Chris explains his plans for the renovation of the stadium pitch and training pitches at end of the season. "Inscapes will be doing the renovation of the stadium pitch. They originally constructed it in 2010 and have carried out the work every season since. It will be koroed off, then sixty tonnes of Fibresand will be remediated back into the surface, re-levelled, overseeded using a dimple seeder, with a pre-seed fertiliser applied."

"We have already fraise mown the bottom pitch on the training ground, due to a late grow in the previous season. Last year, the manager came in for pre-season training and there was basically no grass on that pitch, it was October by the time they were able to use it. It doesn't have a pop up system, so we rely on a portable Javelin sprinkler which throws out quite a lot of water, but a portable generator also powers the system, so I am restricted to when I can turn it on. This, combined with the hot spell last summer, obviously meant it was difficult to get enough water on.

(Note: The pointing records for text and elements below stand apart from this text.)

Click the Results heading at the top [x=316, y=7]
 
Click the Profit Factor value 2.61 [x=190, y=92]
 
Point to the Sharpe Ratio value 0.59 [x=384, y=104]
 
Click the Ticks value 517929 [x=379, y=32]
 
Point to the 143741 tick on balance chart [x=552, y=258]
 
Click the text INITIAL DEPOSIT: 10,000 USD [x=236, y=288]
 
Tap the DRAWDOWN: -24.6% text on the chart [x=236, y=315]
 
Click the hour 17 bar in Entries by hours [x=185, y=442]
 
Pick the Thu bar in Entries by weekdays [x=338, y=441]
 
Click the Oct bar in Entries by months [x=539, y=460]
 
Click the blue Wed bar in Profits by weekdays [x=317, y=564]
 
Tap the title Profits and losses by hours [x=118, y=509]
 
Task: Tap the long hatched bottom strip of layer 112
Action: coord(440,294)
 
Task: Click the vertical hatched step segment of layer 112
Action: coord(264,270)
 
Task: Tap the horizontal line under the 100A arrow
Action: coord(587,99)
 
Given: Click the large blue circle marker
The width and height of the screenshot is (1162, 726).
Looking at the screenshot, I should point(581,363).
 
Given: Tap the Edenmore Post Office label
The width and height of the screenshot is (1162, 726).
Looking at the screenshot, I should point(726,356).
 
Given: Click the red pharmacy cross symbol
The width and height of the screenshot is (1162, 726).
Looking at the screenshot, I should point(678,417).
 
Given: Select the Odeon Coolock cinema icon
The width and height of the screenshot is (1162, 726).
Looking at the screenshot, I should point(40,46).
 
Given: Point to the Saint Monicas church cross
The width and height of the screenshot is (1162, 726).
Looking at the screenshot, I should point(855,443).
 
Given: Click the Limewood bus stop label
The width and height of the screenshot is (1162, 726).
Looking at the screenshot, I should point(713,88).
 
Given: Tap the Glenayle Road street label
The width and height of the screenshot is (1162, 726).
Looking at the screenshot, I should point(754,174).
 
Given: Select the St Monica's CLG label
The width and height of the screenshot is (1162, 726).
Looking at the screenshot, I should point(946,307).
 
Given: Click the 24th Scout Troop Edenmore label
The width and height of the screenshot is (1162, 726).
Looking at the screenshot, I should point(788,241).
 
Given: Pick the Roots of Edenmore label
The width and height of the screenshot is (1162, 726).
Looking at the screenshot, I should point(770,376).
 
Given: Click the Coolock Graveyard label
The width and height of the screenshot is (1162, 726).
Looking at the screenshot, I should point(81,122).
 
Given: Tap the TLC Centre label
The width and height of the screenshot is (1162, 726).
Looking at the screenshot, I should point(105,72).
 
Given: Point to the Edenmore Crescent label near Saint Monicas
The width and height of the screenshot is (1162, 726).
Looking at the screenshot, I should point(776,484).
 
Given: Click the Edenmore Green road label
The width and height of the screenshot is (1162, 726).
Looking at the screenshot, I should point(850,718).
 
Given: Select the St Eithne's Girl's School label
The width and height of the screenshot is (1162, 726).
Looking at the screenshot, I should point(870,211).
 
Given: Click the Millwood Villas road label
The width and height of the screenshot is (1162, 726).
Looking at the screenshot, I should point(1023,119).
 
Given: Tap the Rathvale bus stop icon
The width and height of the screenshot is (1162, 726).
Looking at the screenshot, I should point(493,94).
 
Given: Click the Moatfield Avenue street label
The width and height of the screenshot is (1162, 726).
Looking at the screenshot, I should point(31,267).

Hopefully, with an early renovation, I will see a good establishment of grass and be in a much better place for when the players come back."

Chris talks me through how he got into the industry. "My old man was working for a few companies around here selling Jacobsen, Textron and other various machinery. He heard Teign Valley Golf Club was looking for an apprentice greenkeeper, so I started there on a youth training scheme where I did my NVQ Level 2 in sports turf. After two years, I moved to Hele Park Golf Club as Assistant Greenkeeper where I did my NVQ Level 3 in Sports Turf and spraying certificates in the ten years I was at the club. When the head greenkeeper left, I was helping to run the course alongside the owner, but was never officially given the 'Head Greenkeeper' title. I was then approached by Torquay United FC who knew about me through someone coaching in their youth department, who is the Course Manager at Dartmouth Golf Club and was lecturing part-time when I was doing my level three. I went down for a chat and ended up spending six years there as head groundsman before moving here."

Left to right: Billy White, Chris Ralph and Martin Bird

Helping maintain the pitches alongside Chris is Martin Bird, 42 years old, who was the previous Head Groundsman and still holds that title. He has been at the club for two and a half years and has NVQ Levels 2 and 3 in sports turf as well as his spraying certificates; Billy White, 30 years old, Assistant Groundsman who has been at the club for nine years and did voluntary work before being full-time; and Colin Wheatcroft, 73 years old, Pitch Advisor and former Head Groundsman.

In the short time Chris has been at the club, the management has supported his request to start investing in new machinery. "We had two old Ransomes Mastiffs that weren't in good order, and the boxes weren't fit for purpose either, with grass flying everywhere. We have now replaced these with two Cub Cadet Infinicut fixed head mowers, which we are paying for over two years. They have made a massive difference to the quality of cut and presentation."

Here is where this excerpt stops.